Chers auditeurs, bonjour.


Au micro, Christian Eyschen. Je suis secrétaire général de la Libre Pensée française. Je voudrais vous parler aujourd’hui du rassemblement laïque européen qui s’est tenu le samedi 6 décembre à Paris à la Bourse du Travail, lieu mythique qui a vu tant d’espoirs et de révoltes s’exprimer à travers l’histoire.

Dans une salle archi-comble, des humanistes, des laïques, des rationalistes et un grand nombre de libres penseurs venus de toute l’Europe et de toute la France se sont réunis pour refuser que la roue de l’histoire tourne à l’envers, pour exprimer leur refus des dispositions antilaïques du projet de constitution européenne.

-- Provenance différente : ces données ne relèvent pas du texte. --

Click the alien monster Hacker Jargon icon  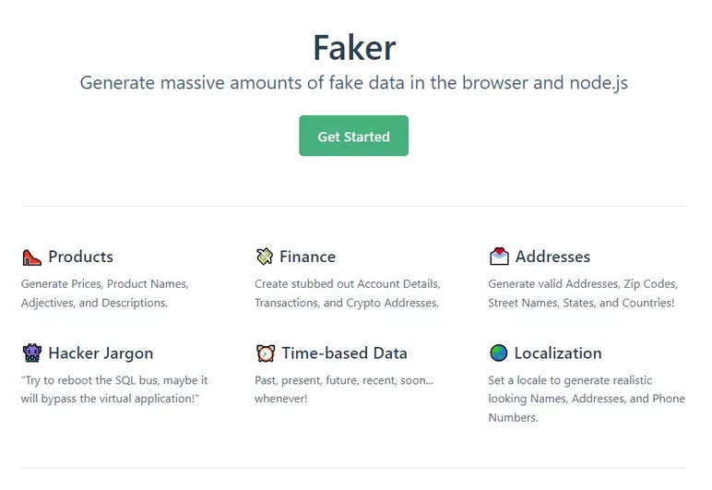pos(31,353)
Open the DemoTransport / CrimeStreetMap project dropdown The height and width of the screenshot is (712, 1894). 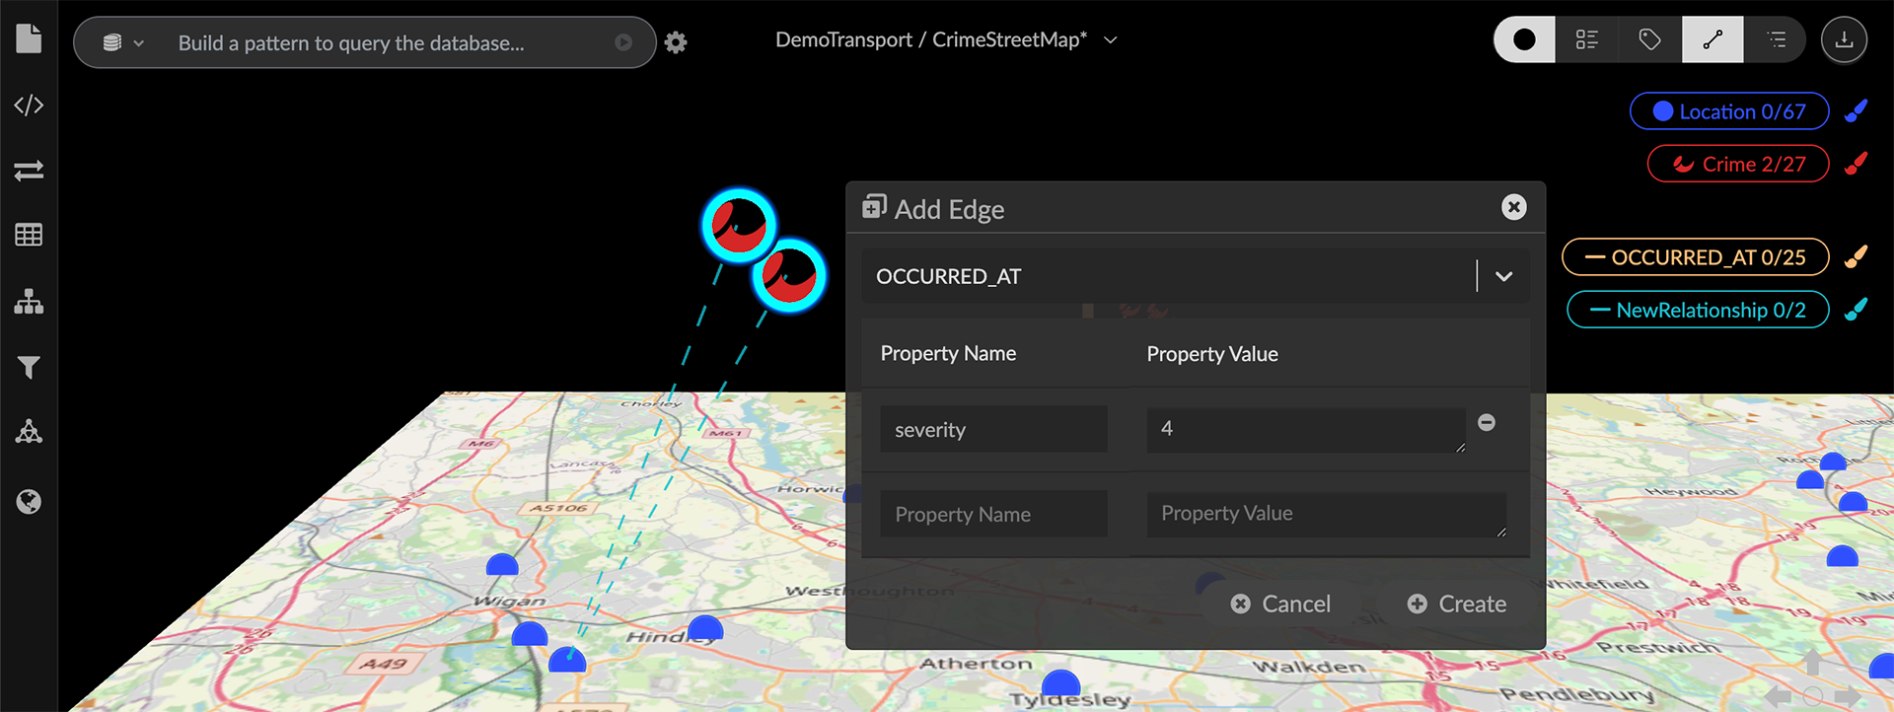(1111, 40)
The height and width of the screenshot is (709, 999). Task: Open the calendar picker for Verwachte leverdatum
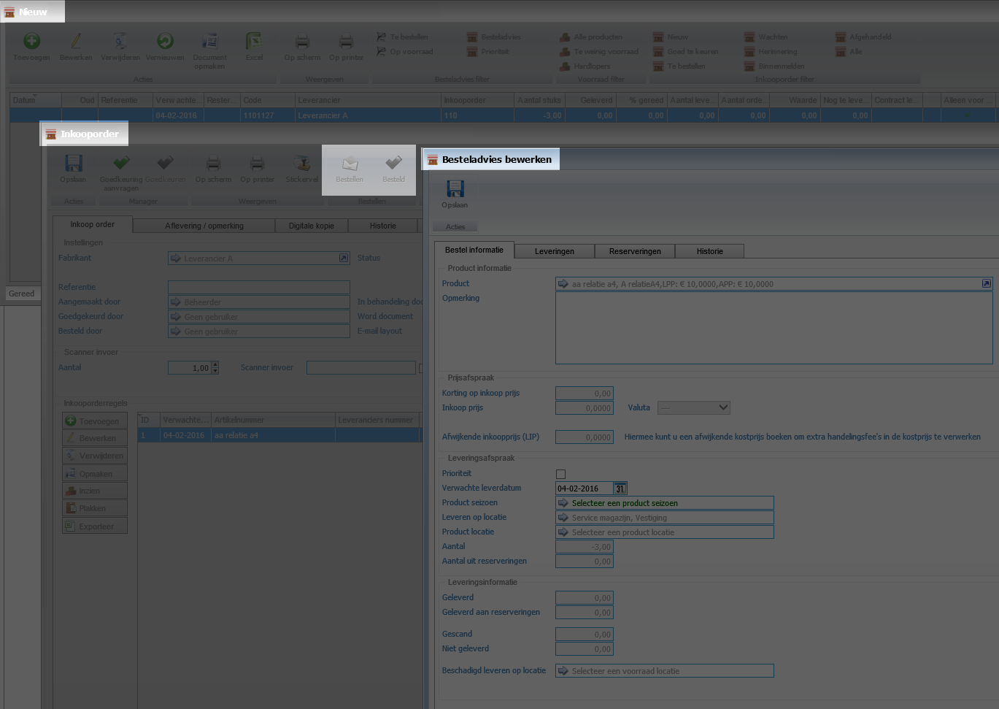coord(620,488)
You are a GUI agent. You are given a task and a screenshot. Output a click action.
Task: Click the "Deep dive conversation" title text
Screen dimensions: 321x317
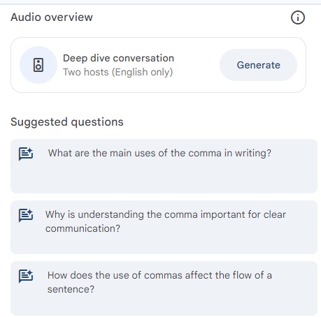pos(118,58)
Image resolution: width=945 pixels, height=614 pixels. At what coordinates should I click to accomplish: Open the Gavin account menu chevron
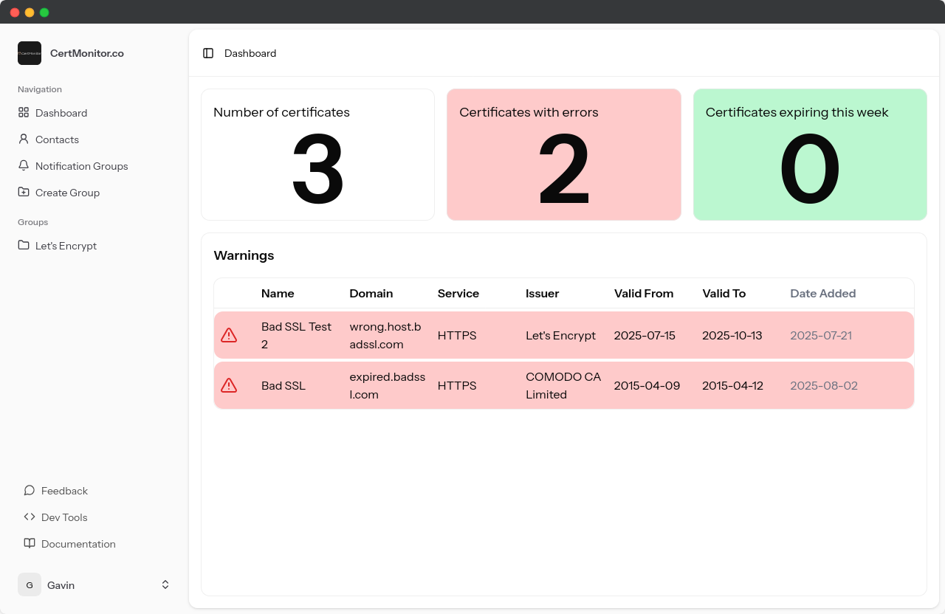[x=165, y=584]
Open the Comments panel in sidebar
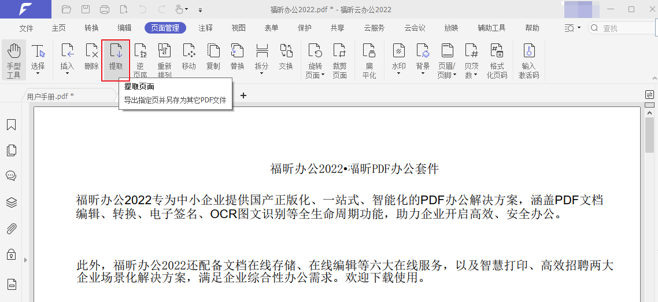Screen dimensions: 658x302 (11, 176)
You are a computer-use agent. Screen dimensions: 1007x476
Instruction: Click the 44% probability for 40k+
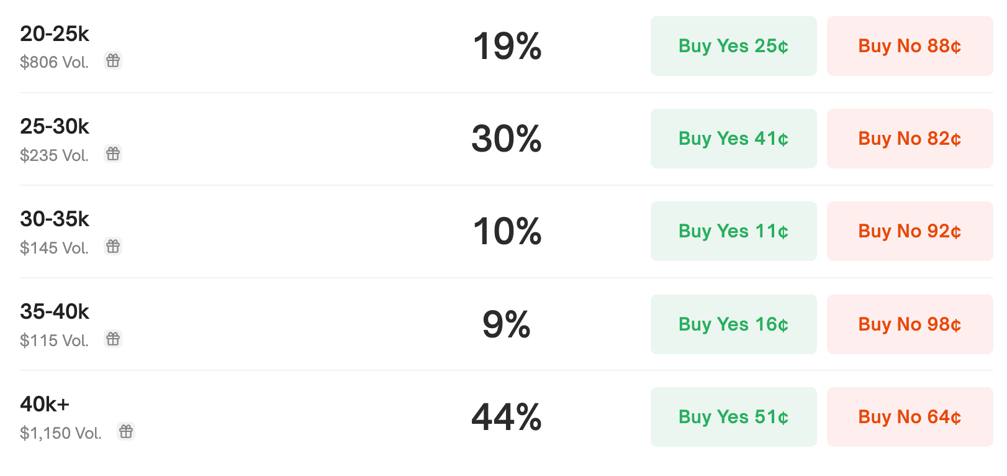(x=506, y=418)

D’Angleterre, de Slovaquie, de France, d’Allemagne, d’Islande, d’Autriche, de Pologne, du Luxembourg, d’Italie, de Finlande, d’Espagne, de Tchéquie, du Danemark, et de Norvège, 32 associations de quatorze pays différents ont dit NON à l’Europe vaticane, cléricale et religieuse.

Pour reprendre une célèbre chanson de Charles Aznavour : « Ils sont venus, ils sont tous là, même Giorgio le fils maudit ». Il était là aussi. En France, le CAEDEL (Europe et Laïcité), l’Union rationaliste, le Comité Laïcité République, l’Union des Athées se retrouvaient aux côtés de la Libre Pensée pour défendre la loi de 1905 de séparation des Eglises et de l’Etat gravement menacée par la constitution européenne.

A l’appel de la National Secular Society d’Angleterre et de la Libre Pensée française, ces 32 associations, représentant la conscience laïque en Europe, refusent en commun l’article 51 de la future constitution européenne.

Que dit cet article : « - L’Union européenne respecte et ne préjuge pas du statut dont bénéficient, en vertu du droit national, les Eglises et les associations ou communautés religieuses dans les Etats membres…

- En reconnaissance de leur identité et leur contribution spécifique, l’Union maintient un dialogue ouvert, transparent et régulier, avec ces Eglises et organisations.»

Rappelons quelques évidences, un traité constitutionnel, ce n’est pas un roman qui raconte une belle histoire. C’est un texte juridique qui lie les parties en présence. Quand l’article 51 dit « L’Union européenne respectera » les différentes formes de relations entre les Eglises et les Etats, cela veut dire qu’elle les protégera en les intégrant dans le droit communautaire qui est supérieur aux différentes législations nationales. A partir du moment où la ratification de cette constitution sera terminée, toutes les formes de relation entre les religions et les Etats, c’est-à-dire les concordats, les Eglises officielles et les religions d’Etat, le statut clérical d’Alsace-Moselle, les impôts d’Eglise, les délits de blasphème seront tous intégrées es qualité dans le droit communautaire.

Quand un peuple voudra désormais abroger un concordat qu’il soit bonapartiste, hitlérien, franquiste, mussolinien ou salazariste ; pour pouvoir le faire en conformité avec le droit européen, il lui faudra avoir l’accord des 25 pays comme pour modifier la constitution européenne. Autant dire que ce n’est pas demain la veille.

C’est ce qui explique que le Vatican est dans une course de vitesse dans toute l’Europe pour faire avaliser les concordats avant la ratification finale de la constitution européenne. Le résultat est là : sur les 25 pays membres ou futurs membres de l’Union européenne, 14 ont un concordat avec le Vatican. Et la plupart des autres ont des religions officielles !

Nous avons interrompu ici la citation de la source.